自由席だが早めに入場したので、ピアノに近い場所をしっかりキープ。ギネス・ビールとサンドウィッチを注文し、ひとりチビチビ飲み食いしていたらいつしか開演時刻の七時になった。
今日の演奏は矢野顕子(vo, pf)、アンソニー・ジャクソン(b)、クリフ・アーモンド(ds)のトリオ。もう十一年間も続けているそうだが、この三人で聴くのは小生はもちろん初めて。さすがに息があっている、というか、それぞれが遠慮なくソロを炸裂させ、しかも破綻しないという盟友的な関係。そのことは視覚的にも明らかだ。ただ、個人的な好みをいえば、線は細くとも矢野の歌唱に繊細に反応できる日本人同士のセッションのほうがありがたいのであるが…。
冒頭の「BAKABON」から最後の「ラーメンたべたい」まで全十曲。一時間がアッという間だ。
1975年にデビュー前の彼女を聴いた体験を自慢するわりに、小生は矢野顕子の勤勉な聴き手とは到底いえず、ずっと疎遠にしていた時代もあるので、知らない曲も多く、ここで全曲目を書き記すことができないのが残念。とはいえ、鍾愛の曲「わたしたち」「ごはんができたよ」、細野さんの「相合傘」までが間近に聴けたものだから大満足。幸福で胸がいっぱいになった。

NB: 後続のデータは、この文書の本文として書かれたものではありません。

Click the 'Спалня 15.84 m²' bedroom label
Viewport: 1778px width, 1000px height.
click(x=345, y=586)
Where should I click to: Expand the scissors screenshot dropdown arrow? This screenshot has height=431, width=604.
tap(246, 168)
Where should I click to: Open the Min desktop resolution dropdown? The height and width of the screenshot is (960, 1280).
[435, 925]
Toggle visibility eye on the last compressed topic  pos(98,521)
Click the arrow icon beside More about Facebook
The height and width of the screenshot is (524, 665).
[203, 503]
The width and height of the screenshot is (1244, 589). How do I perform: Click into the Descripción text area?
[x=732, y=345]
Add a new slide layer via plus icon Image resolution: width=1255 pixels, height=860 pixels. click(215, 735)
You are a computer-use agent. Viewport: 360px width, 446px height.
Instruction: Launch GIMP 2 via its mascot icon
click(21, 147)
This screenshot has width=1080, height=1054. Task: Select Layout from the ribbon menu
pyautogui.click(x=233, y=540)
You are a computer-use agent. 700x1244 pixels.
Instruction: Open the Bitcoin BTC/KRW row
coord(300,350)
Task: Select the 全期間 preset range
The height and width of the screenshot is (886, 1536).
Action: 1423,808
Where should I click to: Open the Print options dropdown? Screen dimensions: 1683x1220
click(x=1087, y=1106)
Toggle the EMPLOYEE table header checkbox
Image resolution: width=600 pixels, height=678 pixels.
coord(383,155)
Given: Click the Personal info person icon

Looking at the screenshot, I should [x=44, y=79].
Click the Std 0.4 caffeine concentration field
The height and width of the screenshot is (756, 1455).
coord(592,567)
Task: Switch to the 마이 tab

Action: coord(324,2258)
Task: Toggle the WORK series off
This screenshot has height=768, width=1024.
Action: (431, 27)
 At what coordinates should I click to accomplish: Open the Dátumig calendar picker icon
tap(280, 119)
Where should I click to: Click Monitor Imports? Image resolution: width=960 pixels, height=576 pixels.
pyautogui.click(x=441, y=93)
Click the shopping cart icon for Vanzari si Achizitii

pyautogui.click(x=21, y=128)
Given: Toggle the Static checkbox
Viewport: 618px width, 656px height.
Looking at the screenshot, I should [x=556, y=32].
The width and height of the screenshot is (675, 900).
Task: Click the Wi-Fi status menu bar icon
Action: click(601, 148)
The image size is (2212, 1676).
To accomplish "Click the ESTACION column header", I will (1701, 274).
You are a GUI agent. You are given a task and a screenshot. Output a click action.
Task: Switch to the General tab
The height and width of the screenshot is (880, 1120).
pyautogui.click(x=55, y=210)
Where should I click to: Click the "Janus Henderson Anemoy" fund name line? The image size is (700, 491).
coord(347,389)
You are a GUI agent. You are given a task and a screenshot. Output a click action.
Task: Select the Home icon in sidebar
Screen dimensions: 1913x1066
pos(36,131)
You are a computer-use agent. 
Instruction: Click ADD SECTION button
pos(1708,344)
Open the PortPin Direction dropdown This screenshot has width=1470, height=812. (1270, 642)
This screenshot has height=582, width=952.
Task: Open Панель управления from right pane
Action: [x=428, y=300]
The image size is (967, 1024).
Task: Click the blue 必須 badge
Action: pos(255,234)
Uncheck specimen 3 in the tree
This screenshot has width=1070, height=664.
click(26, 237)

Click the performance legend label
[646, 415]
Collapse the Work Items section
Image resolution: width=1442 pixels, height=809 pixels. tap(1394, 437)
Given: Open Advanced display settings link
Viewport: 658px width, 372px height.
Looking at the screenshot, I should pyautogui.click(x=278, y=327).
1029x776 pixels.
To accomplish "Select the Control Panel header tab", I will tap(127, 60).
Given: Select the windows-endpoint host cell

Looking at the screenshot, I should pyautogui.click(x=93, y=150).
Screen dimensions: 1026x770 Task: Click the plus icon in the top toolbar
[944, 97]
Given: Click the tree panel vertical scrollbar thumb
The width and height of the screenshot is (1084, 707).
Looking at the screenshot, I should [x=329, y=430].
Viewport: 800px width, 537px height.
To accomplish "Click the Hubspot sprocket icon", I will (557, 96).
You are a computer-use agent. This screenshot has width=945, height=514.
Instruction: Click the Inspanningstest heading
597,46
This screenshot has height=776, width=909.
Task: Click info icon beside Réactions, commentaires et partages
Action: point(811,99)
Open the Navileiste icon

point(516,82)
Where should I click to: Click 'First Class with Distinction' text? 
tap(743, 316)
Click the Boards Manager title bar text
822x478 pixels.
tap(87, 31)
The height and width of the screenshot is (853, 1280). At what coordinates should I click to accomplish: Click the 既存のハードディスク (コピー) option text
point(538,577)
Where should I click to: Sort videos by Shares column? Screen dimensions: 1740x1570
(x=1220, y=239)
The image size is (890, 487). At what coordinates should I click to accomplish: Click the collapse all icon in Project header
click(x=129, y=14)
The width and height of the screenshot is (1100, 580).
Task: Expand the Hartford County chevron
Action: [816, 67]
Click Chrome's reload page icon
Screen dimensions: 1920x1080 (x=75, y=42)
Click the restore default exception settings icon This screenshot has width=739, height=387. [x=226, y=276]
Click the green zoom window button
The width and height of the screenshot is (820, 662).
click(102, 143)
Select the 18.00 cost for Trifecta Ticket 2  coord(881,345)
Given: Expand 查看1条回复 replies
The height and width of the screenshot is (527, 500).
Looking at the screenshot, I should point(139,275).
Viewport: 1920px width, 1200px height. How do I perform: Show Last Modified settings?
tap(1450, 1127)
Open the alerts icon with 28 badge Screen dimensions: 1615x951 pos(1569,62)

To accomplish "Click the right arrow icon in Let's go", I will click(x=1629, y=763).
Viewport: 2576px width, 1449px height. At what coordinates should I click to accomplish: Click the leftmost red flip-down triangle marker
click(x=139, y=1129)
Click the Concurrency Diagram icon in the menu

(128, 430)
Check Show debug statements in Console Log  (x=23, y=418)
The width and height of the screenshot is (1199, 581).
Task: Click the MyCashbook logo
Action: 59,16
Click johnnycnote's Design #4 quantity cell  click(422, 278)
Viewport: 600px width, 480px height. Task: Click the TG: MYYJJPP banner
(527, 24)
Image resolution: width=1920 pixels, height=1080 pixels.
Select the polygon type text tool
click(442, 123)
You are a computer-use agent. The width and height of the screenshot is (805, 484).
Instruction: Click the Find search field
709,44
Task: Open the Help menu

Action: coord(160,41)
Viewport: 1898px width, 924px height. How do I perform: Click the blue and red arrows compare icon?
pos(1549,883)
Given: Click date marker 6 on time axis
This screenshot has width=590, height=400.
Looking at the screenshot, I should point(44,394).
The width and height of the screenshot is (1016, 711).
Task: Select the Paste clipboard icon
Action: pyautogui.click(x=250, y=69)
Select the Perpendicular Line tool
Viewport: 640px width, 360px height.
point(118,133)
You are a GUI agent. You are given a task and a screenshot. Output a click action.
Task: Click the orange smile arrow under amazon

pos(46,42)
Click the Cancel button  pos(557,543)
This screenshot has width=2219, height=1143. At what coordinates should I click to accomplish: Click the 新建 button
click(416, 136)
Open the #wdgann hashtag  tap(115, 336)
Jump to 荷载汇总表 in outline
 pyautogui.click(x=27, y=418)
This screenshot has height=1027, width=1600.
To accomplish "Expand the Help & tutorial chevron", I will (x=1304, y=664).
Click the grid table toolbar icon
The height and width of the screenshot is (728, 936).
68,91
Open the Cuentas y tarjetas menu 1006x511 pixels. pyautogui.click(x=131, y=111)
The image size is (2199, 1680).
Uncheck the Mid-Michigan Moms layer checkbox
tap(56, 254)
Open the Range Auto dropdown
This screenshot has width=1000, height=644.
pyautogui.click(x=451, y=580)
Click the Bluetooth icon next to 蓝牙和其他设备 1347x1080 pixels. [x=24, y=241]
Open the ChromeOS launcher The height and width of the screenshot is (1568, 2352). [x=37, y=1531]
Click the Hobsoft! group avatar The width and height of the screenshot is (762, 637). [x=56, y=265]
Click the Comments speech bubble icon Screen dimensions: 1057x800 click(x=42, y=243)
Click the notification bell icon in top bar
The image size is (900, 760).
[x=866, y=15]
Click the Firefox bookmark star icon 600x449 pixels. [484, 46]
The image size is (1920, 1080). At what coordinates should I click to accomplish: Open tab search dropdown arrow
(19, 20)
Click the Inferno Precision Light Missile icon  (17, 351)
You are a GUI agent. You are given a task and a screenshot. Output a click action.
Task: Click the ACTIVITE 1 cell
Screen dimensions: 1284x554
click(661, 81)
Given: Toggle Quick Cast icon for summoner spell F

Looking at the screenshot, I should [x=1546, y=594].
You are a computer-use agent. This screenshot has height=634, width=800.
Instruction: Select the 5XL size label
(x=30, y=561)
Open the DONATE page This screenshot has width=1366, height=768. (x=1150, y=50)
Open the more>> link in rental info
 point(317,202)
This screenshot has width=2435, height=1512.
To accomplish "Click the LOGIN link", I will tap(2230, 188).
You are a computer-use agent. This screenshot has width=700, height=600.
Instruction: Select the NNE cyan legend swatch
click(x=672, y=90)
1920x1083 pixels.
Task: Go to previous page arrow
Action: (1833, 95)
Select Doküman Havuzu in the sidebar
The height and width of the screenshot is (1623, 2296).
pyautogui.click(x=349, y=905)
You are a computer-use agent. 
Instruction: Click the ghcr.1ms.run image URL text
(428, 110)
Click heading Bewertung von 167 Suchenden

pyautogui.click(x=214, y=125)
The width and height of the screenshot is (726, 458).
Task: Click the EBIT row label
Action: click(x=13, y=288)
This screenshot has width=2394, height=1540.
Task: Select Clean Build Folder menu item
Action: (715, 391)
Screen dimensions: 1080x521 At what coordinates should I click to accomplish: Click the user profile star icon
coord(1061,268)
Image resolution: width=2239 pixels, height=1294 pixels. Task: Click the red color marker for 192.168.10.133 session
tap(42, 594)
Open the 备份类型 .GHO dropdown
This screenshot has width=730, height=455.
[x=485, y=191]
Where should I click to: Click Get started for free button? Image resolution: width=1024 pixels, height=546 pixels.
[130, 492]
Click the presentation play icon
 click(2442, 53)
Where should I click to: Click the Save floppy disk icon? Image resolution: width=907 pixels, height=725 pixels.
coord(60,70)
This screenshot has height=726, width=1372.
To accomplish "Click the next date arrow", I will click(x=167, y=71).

矢野顕子の歌はだらけた日常に喝を入れる。惰夫をして起たしむる音楽なのだ。
そのことは1988年に「グラノーラ・コンサート」を聴いたとき痛感した。彼女のような天才と卑小なオノレをひき較べては申し訳ないのだが、それでも「もっとしっかりせねば」と思わせるパワーがたしかに彼女には備わっている。そうだ、と帰りの夜道でひとりごちた、僕も僕なりに頑張らなくっちゃ!